Rolando Barbano
Clarín, 22-10-14
Hubo un tiempo en el
que se decía que, para un ladrón, su propio barrio era sagrado. Que podía robar
en cualquier lado, pero jamás a sus vecinos.
Ese tiempo quedó muy
atrás.
Cada vez hay más
zonas donde los que se levantan de madrugada para ir a trabajar ya se
acostumbraron a encontrarse en la parada del colectivo con asaltantes de
rostros conocidos. En los comedores comunitarios abundan los ejemplos de
aquellos que se han enfrentado con armas empuñadas por los mismos que de tanto
en tanto van a pedir comida.
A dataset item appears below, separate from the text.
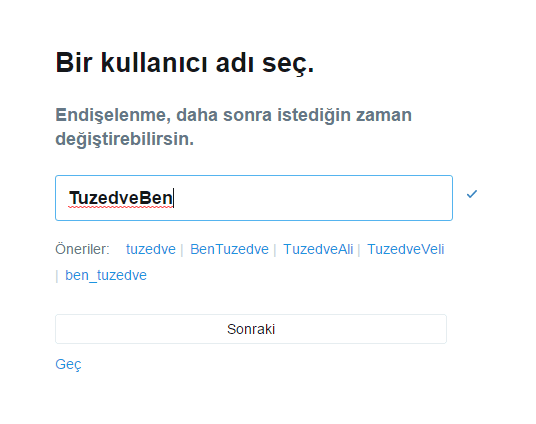The height and width of the screenshot is (424, 536).
Task: Continue with the Sonraki button
Action: pos(251,329)
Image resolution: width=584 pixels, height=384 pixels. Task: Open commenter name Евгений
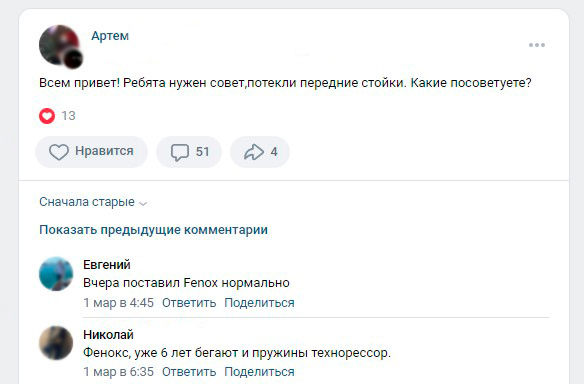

Escuelas saqueadas, guardias hospitalarias copadas
por adictos en busca de drogas, médicos y maestros asaltados al entrar o salir
de los lugares donde trabajan son ya algo frecuente, al igual que los robos en
las iglesias y hasta los ataques a comisarías.
El asalto a la
ambulancia que iba a asistir a una mujer infartada es apenas un ejemplo más de
un fenómeno cuya explicación no hay que buscarla en lo criminológico sino en lo
social. Para quienes se han criado a la sombra de un Estado ausente, que poco o
nada de educación, salud y trabajo les ha acercado, es difícil que estas
actividades generen algún tipo de respeto. No se puede esperar que se preserve
aquello que nunca se ha tenido.
El mayor problema es
que nada de esto puede solucionarse con las políticas que se piensan cuando se
habla de inseguridad. Poner más patrulleros o generar mayor presencia policial
sólo pueden ayudar a atenuar las consecuencias. Nunca las causas.